Une orientation pertinente vers les spécialistes
Une fois ces bilans réalisés, s’ils ne révèlent rien de spécifique, le médecin oriente l’enfant vers les bons spécialistes selon le trouble suspecté.
- Un orthophoniste sera sollicité pour les troubles du langage oral et écrit, les difficultés de cognition mathématique ou de graphisme.
- Un orthoptiste interviendra en cas de sauts de lignes, d’inversions fréquentes, de fatigabilité à la lecture ou de difficultés visuo-constructives.
- L’ergothérapeute prendra le relais lorsqu’un trouble du graphisme ou des coordinations gêne la vie quotidienne ou scolaire.
- Le psychomotricien sera indiqué pour les troubles moteurs globaux ou fins et les difficultés de coordination.
- Enfin, un neuropsychologue sera sollicité pour des difficultés attentionnelles, exécutives ou une suspicion de TDA/H associé.
Le cadre spécifique défini par la HAS
Depuis 2018, la Haute Autorité de Santé a défini un cadre précis.
- Le premier niveau de recours concerne les troubles simples, pris en charge localement par des spécialistes de ville, sous la responsabilité du médecin de l’enfant.
- Lorsque le diagnostic est plus complexe, une coordination pluridisciplinaire s’impose. Le deuxième niveau fait intervenir une équipe de soins associant plusieurs professionnels paramédicaux, coordonnés par un médecin référent chargé de la synthèse médicale et du projet de soins.

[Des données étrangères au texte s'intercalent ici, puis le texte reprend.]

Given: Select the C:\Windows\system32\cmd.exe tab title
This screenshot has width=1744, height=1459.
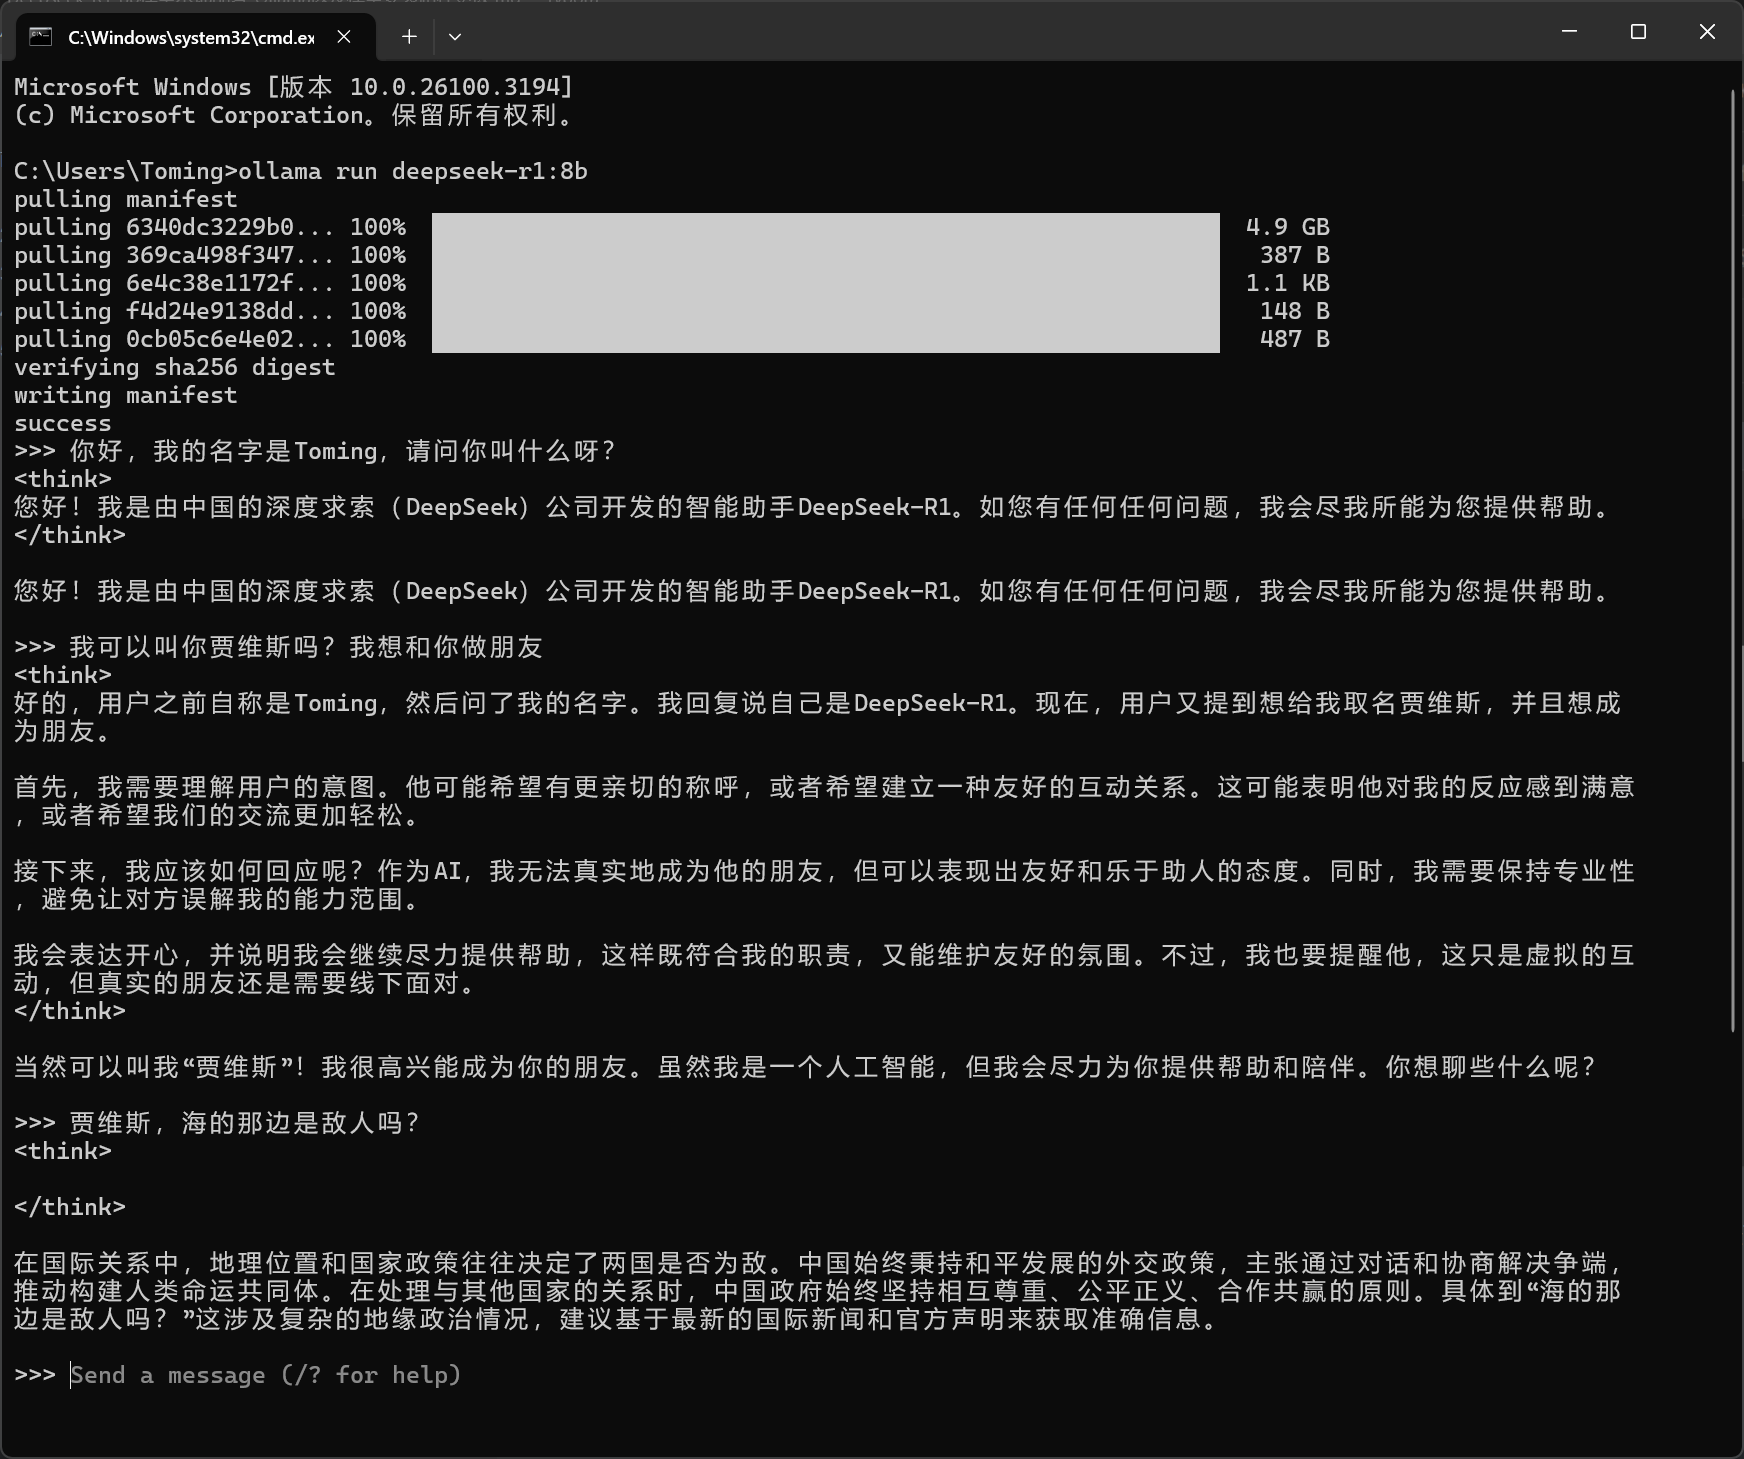Looking at the screenshot, I should [x=190, y=37].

- Enfin, pour les situations les plus sévères ou atypiques, les Centres de Référence des Troubles Spécifiques du Langage et des Apprentissages (CRTLA), au nombre d’une quarantaine en France, assurent l’expertise et l’évaluation approfondie.
Au quotidien, le médecin reste le pivot du dispositif. Il organise les bilans, centralise les comptes rendus, informe la famille et trace les observations dans le carnet de santé. Il peut, avec l’accord des parents, communiquer à l’école les conséquences fonctionnelles du trouble afin de faciliter la mise en place des aménagements scolaires.
Un enjeu de santé publique
Les troubles dys impliquent bien au-delà du cercle familial. Autour de chaque enfant, une constellation de professionnels gravite : enseignants, médecins, orthophonistes, psychologues, AESH.
En réalité, il y a presque toujours un “dys” autour de nous, un patient, un élève, un collègue. Former les soignants au repérage, renforcer la coordination entre les acteurs et soutenir les familles, c’est permettre à ces enfants - et futurs adultes - d’apprendre et de vivre autrement, sans que leur différence ne devienne un handicap invisible.
Dépister un trouble dys, ce n’est pas seulement poser un diagnostic : c’est ouvrir la voie à la réussite et à la confiance.